The retail displays have to be seen to be believed. Tables are piled high with great wheels of Parmigiano Reggiano paired with crates of Prosecco and various breads and meats to enjoy. Another table was piled high with wheels of Provolone Mandarone and another full of wheels of the ever popular Quickes Cheddar.

The range of take home meal solutions both ready to heat and others prepared and ready to cook is enormous and they look amazing. I enjoyed the bakery particularly with its displays of beautiful freshly baked breads in displays that look almost too good to touch to remove even one loaf . The retail displays were fantastic. In short, it is a very glamorous deli and takeaway.

Next was a visit to another favourite spot of mine at Duke of York Square in Kings Road, Chelsea.

Partridges is a very beautiful general store with a very large and impressive gold PARTRIDGES sign on its shop front. It sells beautifully packaged foods and drinks imported from their near neighbours, France, Italy, Spain and in fact from many parts the world.

If I were a Londoner, it is where I would go to find a special gift for a “foodie” or to find a special ingredient for a recipe.

Vegetables like beans and mange tout are all topped and tailed and cut to the same length ready to be cooked and served all packed in rows in the refrigerators… all looking almost too beautiful to touch.
Every variety of artisan pasta that you can think of along with much, much more is available.

I spent many hours there simply looking and learning and reading labels. The merchandising in these places is amazing as they can truly “pile it high and watch it fly” as, in London, they have a customer base that we, in retail, all dream of.

I stood and watched a man lovingly polish and stack an enormous crate of very “green looking” mangoes (“green looking” to a North Queensalander!!) into a very artistically arranged pile then carefully place the sign……. Mangoes 2 pounds each!! (and it is mango season here also)

Last but not least was a visit to Harrods Food Hall. I try always to go there as it was the first of the truly memorable food merchandising houses that I recall from my earliest visits overseas.

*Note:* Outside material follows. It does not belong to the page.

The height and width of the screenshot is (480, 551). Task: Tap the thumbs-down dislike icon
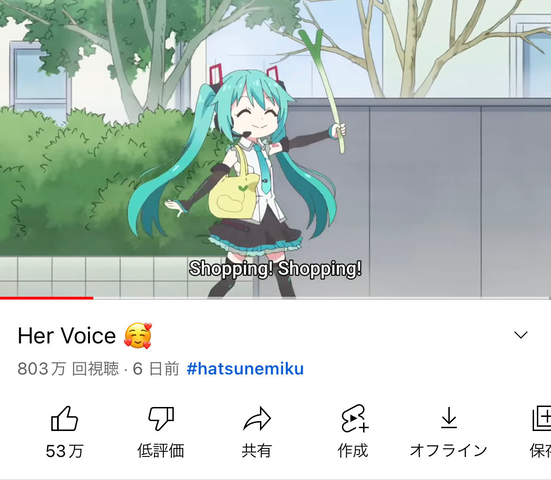(x=161, y=419)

It was once something that was one of a kind. It is still one of a kind but now there other facilities that compete with the Harrods Food Hall and do a very good job of it. Harrods still has the edge when it comes to variety, packaging, range of product and presentation. The range and presentation of fruit and vegetables is amazing. Nowhere else would you see such a variety of fish roe of every description. It is always a learning experience as I always see things that are in season in Europe that we just read about in recipe books. I saw an amazing array of citrus along with a huge display of tomatoes of every description, size and colour. It is always a pleasure to spend time in these places and a trip to London is not complete without a trip to this store.